GOAL OF THE EXERCISE.
The answer should consist solely of the lines from the first one below through the line containing "palm oil (739, 725)", copied exactly.

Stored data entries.
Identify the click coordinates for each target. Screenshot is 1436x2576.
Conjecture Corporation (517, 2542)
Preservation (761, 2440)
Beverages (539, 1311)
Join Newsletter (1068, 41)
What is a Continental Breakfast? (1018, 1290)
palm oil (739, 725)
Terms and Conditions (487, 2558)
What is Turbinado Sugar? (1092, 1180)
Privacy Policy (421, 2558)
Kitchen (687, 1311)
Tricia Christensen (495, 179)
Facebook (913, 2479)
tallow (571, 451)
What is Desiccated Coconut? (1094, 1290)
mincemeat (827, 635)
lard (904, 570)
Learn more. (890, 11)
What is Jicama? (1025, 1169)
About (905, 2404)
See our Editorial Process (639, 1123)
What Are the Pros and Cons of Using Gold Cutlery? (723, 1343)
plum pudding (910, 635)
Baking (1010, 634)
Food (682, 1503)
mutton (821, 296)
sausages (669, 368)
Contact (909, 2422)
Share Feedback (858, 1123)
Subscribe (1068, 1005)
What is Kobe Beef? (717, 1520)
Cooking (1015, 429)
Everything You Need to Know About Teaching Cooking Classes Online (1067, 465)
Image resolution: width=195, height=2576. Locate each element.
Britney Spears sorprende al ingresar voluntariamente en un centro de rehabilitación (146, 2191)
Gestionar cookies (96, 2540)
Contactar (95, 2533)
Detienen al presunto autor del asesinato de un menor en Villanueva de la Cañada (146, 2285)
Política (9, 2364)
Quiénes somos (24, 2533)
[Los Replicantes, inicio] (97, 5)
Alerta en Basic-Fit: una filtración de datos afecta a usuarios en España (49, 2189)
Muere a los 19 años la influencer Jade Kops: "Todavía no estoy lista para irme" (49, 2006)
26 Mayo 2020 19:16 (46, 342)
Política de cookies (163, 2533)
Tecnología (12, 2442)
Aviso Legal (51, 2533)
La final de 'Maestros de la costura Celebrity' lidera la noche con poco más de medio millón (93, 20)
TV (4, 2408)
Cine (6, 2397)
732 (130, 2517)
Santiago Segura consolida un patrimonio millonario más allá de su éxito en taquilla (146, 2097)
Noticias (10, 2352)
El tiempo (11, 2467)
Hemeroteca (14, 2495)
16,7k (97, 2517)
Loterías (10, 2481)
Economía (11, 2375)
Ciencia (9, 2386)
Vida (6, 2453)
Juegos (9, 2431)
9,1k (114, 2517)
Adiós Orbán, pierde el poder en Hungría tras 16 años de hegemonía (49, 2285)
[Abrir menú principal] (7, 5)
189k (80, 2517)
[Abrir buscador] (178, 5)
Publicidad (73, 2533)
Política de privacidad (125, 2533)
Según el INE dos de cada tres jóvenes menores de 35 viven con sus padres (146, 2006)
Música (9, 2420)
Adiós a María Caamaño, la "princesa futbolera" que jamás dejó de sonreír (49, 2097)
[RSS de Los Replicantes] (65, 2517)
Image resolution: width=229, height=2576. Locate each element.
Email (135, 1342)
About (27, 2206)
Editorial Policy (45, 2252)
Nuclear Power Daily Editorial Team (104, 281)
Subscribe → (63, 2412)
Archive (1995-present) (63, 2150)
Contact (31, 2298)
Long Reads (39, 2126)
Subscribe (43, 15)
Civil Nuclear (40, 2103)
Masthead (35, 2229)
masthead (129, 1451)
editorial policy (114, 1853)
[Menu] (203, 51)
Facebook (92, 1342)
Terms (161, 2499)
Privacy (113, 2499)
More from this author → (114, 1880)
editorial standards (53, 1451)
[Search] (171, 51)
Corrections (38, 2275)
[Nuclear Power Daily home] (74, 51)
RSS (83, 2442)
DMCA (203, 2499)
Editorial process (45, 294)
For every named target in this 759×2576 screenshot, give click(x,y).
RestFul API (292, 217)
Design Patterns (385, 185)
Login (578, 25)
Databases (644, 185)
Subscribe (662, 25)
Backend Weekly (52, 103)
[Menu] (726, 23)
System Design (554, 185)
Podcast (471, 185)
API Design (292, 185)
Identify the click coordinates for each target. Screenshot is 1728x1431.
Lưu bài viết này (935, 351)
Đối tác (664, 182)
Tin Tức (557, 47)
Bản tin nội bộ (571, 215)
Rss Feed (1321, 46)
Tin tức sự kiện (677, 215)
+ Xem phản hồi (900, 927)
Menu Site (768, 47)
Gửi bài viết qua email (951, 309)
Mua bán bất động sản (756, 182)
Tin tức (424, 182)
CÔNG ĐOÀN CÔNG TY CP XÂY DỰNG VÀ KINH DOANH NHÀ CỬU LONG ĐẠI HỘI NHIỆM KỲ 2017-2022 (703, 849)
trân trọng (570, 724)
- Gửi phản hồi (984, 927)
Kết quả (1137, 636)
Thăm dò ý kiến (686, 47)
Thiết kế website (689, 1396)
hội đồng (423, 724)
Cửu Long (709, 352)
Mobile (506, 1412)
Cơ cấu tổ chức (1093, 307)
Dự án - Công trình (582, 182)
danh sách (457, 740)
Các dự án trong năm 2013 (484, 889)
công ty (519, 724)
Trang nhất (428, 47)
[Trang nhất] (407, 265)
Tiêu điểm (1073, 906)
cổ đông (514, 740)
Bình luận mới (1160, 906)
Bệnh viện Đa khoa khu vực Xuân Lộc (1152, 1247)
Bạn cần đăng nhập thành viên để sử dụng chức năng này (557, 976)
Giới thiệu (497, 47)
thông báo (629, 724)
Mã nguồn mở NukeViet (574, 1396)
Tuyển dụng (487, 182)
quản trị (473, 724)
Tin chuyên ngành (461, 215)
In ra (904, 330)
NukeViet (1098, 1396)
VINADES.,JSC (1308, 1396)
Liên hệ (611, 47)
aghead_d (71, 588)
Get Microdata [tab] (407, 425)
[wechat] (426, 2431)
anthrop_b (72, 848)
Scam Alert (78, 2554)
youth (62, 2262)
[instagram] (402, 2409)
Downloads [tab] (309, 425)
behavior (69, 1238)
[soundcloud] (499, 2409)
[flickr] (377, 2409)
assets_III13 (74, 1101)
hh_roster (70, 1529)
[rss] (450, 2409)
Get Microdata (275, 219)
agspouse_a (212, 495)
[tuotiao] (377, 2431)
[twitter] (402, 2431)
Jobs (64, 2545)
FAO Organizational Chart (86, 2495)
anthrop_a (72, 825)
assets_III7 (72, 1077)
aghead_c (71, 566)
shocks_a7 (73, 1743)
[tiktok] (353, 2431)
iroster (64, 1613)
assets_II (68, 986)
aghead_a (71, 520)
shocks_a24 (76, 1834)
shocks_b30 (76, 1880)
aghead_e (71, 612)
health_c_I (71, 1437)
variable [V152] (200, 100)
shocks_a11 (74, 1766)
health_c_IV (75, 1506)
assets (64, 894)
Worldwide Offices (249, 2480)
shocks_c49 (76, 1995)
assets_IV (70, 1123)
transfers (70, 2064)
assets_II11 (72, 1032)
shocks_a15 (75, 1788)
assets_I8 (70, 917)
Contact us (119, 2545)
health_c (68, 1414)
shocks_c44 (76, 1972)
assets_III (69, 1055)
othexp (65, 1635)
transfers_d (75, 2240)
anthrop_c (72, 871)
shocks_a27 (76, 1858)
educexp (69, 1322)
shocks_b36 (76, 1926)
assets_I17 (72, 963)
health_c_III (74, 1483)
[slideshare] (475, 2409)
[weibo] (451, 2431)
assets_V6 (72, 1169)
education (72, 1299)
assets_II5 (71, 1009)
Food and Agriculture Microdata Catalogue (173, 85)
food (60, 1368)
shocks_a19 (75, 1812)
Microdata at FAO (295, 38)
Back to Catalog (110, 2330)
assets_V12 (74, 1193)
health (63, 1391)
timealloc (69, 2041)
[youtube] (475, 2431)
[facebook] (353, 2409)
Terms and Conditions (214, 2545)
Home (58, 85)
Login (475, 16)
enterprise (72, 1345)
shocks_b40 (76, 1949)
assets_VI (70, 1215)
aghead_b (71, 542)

SOLUTION TO THE EXERCISE.
Identify the click coordinates for each target. Screenshot is 1436x2576.
Conjecture Corporation (517, 2542)
Preservation (761, 2440)
Beverages (539, 1311)
Join Newsletter (1068, 41)
What is a Continental Breakfast? (1018, 1290)
palm oil (739, 725)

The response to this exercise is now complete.